The film was launched with a formal puja ceremony in Hyderabad on 20 August 2021. Anup Rubens, who composed the music for Soggade Chinni Nayana, returns for Bangarraju. Annapurna Studios and Zee Studios have collaborated to jointly produce the project with Nagarjuna as its producer. Principal photography of the film began on 25 August. Shooting took place at the Ramoji Film City. The production then shifted to Mysore where a week-long schedule took place. Filming wrapped up on 23 December 2021. It was scheduled to release on 14 January 2022 coinciding with Sankranti.

==Music==

The film score and soundtrack album of the film is composed by Anup Rubens. The music rights were acquired by Zee Music.

| No. | Title | Lyrics | Singer(s) | Length |
|---|---|---|---|---|
| 1. | "Nuvvu Siggupadithe" | Kasarla Shyam | K. S. Chithra, Sai Charan, Ramya Behara | 3:56 |
| 2. | "Vaasivaadi Tassadiyya" | Kalyan Krishna | Mohana Bhogaraju, Shahiti Chaganti, Harshavardhan Chavali | 3:52 |
| 3. | "Naa Kosam" | Balaji | Sid Sriram | 4:17 |
| 4. | "Entha Sakkagundhiro" | Balaji | Sai Madhav, Mohana Bhogaraju, Meghna Mishra, Kavya, Aparna | 2:53 |
| 5. | "Bangaara" | Bhaskarabhatla | Madhu Priya | 2:46 |
| 6. | "Laddunda" | Bhaskarabhatla | Akkineni Nagarjuna, Dhanunjay Seepana, Anup Rubens, Nutana Mohan, Mohana Bhogaraju, Haripriya | 2:28 |
| Total length: |  |  |  | 20:13 |

==Reception==

=== Critical reception ===
Bangarraju received mixed reviews from critics. Writing for Cinema Express, Murali Krishna CH called it a "perfect follow-up for its predecessor, Soggade Chinni Nayana." "The film is peppered with hilarious one-liners, and Kalyan Krishna perfectly captures the portrait and vibe of a coastal village, complete with characters that are rooted in the setting," he added. Anji Shetty of Sakshi stated that Nagarjuna and Chaitanya's performance is the core strength of the film with a particular praise for the climax sequence.

The Times of India critic Neeshita Nyapati opined that Bangarraju was an "old wine in a new bottle," and had nothing fresh to offer. On the technical aspects, she wrote: "Anup Rubens' music is fun and fits well into the story.
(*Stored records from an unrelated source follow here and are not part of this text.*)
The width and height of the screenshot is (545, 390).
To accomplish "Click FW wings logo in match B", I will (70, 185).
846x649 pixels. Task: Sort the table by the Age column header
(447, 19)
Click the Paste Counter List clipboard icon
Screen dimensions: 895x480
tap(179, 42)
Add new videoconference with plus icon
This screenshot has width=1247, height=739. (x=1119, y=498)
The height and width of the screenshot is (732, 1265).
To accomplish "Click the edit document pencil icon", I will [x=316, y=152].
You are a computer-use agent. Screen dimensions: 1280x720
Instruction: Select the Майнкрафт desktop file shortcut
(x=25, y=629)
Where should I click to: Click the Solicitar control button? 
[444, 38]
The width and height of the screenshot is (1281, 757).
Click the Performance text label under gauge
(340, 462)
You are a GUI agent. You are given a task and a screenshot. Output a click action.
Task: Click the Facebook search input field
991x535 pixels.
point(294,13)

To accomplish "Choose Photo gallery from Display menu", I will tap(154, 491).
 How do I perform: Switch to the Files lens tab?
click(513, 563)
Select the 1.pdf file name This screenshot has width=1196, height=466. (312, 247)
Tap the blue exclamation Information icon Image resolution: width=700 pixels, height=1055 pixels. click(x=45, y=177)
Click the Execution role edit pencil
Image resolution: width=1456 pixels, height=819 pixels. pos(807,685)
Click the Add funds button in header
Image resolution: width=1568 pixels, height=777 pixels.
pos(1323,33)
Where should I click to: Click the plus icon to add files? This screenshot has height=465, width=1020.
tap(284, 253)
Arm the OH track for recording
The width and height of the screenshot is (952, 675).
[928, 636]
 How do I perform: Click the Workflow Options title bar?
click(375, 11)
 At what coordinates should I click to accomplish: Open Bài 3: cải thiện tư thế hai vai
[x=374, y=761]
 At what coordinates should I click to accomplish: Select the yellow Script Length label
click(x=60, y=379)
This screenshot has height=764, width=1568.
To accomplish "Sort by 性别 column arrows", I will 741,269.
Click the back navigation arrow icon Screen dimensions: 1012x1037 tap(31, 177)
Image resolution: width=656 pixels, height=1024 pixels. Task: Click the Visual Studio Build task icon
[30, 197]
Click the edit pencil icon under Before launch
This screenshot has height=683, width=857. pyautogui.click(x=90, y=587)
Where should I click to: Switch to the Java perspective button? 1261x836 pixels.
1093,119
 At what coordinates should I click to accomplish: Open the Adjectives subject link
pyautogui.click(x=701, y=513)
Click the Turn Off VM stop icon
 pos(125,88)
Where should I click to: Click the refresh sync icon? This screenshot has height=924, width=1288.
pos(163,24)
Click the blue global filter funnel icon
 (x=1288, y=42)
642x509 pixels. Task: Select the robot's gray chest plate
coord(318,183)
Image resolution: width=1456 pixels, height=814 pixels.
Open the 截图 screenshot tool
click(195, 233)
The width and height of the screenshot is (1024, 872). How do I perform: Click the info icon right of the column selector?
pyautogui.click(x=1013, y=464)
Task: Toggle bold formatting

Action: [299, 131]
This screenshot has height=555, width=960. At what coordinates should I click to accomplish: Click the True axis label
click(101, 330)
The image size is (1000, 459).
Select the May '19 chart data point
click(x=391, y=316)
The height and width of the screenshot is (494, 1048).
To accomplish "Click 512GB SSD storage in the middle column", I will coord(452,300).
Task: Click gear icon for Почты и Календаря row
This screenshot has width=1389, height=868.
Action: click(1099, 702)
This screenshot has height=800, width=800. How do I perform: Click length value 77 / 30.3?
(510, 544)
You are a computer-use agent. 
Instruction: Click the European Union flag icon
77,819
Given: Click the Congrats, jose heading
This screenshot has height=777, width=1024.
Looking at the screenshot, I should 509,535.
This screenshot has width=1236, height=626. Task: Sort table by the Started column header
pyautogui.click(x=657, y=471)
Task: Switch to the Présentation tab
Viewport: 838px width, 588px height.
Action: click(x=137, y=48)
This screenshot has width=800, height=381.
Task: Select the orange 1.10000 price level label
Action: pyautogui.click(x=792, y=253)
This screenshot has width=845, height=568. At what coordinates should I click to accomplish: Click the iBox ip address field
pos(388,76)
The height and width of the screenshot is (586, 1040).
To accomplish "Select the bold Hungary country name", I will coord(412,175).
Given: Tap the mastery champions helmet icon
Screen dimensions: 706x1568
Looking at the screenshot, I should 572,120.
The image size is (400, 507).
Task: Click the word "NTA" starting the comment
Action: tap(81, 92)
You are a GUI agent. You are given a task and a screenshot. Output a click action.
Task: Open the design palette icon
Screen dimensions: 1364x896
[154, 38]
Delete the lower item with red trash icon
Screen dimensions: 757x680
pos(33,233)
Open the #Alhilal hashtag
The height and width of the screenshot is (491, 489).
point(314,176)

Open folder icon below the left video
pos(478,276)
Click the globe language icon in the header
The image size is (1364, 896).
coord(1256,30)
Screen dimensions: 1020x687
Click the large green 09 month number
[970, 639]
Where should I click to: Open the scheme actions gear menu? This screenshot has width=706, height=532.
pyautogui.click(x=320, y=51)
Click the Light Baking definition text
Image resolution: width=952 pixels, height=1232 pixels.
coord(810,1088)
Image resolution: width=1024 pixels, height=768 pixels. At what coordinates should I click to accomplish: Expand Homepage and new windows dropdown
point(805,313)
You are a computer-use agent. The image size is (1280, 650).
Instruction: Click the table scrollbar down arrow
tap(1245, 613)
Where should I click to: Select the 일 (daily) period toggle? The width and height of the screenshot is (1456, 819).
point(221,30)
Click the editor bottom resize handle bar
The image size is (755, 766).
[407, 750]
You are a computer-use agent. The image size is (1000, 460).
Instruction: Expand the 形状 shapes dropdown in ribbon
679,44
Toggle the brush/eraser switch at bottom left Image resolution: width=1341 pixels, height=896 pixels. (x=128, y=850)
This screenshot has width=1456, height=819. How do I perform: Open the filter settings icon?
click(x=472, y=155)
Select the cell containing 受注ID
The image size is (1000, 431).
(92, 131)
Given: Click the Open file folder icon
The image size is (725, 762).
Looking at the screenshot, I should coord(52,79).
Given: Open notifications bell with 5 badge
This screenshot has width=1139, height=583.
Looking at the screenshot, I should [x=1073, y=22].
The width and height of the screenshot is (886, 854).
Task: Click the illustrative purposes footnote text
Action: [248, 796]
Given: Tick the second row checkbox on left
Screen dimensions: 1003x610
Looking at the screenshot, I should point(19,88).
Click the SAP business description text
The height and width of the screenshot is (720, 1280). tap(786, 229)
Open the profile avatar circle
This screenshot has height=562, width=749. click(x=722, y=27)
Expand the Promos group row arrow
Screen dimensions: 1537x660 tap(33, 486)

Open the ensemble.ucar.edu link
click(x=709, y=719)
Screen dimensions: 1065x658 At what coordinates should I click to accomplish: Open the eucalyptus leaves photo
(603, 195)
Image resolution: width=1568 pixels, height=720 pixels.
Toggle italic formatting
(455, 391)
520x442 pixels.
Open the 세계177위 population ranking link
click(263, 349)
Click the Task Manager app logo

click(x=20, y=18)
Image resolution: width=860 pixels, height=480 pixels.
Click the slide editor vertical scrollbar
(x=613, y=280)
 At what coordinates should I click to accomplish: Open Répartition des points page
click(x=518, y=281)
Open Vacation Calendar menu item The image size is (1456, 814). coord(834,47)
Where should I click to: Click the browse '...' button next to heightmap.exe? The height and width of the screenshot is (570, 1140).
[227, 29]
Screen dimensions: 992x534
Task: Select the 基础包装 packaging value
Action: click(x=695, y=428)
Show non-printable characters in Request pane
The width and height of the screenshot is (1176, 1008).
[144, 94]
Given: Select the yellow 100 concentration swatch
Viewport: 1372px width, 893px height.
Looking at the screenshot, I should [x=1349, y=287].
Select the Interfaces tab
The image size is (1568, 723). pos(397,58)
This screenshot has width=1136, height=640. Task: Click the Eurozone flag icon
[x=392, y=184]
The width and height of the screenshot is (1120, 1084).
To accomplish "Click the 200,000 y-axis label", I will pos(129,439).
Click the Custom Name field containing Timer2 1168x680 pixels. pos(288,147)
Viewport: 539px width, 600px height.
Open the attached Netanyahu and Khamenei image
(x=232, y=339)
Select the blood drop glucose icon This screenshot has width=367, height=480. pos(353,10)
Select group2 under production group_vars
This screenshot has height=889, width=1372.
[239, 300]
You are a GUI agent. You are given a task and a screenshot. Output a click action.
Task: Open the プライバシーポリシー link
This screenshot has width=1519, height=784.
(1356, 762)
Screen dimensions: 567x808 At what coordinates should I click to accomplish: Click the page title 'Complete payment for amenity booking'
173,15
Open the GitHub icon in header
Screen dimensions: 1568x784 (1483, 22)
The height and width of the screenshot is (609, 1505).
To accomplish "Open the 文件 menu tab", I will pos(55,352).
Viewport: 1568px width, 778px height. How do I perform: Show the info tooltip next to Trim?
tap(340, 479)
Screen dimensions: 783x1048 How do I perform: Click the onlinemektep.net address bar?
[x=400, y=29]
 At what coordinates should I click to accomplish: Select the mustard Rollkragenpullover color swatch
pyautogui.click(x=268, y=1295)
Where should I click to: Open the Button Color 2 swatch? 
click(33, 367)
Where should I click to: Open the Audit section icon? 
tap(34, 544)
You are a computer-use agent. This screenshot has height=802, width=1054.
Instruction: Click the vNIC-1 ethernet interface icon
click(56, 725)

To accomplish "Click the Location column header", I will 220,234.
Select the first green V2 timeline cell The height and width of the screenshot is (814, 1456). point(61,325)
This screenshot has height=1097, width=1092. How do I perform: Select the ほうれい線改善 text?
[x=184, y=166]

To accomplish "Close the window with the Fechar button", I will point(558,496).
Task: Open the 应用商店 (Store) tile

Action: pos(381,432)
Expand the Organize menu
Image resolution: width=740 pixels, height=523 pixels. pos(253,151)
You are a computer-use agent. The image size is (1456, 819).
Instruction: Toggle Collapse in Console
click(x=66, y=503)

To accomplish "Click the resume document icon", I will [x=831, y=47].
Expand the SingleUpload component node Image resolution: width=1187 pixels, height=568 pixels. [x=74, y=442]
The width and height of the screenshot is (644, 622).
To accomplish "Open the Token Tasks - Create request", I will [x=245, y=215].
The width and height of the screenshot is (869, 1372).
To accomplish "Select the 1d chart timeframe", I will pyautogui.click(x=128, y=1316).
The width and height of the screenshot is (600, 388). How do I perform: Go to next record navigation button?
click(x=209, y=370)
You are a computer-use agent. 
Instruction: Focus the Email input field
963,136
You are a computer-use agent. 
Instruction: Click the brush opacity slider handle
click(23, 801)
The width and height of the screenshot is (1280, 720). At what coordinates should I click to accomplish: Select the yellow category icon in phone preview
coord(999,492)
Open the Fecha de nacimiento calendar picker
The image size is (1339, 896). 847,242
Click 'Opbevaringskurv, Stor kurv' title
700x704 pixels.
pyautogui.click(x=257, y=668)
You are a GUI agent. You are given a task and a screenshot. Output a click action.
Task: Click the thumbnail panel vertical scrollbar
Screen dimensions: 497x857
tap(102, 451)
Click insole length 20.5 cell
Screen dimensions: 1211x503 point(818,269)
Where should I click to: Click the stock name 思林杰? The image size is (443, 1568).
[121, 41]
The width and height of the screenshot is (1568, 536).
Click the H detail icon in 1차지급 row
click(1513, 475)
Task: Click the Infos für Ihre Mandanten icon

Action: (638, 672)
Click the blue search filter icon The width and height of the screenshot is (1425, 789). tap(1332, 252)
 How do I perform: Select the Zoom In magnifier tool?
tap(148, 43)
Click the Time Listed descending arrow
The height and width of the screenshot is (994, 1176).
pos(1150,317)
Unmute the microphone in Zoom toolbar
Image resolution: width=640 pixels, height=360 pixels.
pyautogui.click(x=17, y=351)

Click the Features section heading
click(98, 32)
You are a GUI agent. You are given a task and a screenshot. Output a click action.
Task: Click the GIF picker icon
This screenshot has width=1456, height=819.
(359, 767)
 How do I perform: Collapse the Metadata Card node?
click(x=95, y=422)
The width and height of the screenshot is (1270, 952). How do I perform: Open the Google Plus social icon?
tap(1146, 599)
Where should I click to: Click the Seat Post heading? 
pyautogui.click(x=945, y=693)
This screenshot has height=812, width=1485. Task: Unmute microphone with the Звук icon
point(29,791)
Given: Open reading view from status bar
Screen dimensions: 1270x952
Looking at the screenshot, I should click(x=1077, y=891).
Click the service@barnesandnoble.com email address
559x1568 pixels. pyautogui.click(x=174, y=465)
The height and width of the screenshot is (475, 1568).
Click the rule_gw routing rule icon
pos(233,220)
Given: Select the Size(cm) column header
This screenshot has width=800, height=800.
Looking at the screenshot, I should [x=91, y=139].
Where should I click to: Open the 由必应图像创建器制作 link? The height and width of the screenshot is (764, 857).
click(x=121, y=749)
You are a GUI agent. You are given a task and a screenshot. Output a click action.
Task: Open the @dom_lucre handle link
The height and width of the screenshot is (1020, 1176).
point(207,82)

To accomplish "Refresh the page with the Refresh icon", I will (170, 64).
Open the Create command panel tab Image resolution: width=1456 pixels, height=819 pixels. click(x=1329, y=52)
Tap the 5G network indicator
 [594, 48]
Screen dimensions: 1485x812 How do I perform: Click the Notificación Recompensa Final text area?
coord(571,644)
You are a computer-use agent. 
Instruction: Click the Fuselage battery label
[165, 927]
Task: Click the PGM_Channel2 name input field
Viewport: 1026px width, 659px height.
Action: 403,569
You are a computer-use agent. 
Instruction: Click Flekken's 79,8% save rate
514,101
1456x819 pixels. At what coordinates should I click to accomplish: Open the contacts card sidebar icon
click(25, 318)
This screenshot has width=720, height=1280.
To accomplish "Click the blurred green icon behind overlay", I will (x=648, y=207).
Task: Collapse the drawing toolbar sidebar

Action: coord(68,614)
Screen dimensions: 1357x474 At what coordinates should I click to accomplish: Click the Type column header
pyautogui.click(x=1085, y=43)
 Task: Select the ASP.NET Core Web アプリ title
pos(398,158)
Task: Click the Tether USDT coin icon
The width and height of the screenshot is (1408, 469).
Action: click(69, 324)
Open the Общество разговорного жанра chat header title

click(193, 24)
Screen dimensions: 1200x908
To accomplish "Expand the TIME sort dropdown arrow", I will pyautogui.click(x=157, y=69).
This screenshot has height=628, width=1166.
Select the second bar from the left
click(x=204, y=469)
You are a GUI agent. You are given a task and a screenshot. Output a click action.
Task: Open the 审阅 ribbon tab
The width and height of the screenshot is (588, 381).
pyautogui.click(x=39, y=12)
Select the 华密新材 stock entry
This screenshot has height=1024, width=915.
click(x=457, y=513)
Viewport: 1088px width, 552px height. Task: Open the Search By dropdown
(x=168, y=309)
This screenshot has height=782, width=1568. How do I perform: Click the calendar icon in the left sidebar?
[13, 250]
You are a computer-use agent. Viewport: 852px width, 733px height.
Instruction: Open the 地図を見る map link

Cinematographer J. Yuvaraj also pulls off the visuals well. The weak VFX however is a let-down and doesn't let you immerse well into the story." Calling Bangarraju a "passable festive entertainer," Sangeetha Devi Dundoo of The Hindu felt that the sequel banked heavily on Nagarjuna and Chaitanya but barely skimmed the surface of the supernatural revenge family drama story. The Indian Express critic Manoj Kumar R criticized the film and pointed out over-sexualisation, unoriginality, lack of common sense and basic respect for logical thinking and honest storytelling as its problems.

===Box office===
Bangarraju was successful at the box office, grossing around ₹118.87 crore in three weeks of its run. On its opening day, Bangarraju grossed ₹15.35 crore worldwide, with a distributor's share of ₹9.36 crore. By the second day of the release, the film collected a total gross of ₹36 crore worldwide, with a distributor's share of ₹18.85 crore.

== Future ==
During a promotional event of the film in January 2022, Nagarjuna, answering a question posed by a journalist, asserted a possibility of a sequel to Bangarraju of Soggade Chinni Nayana 2016 movie.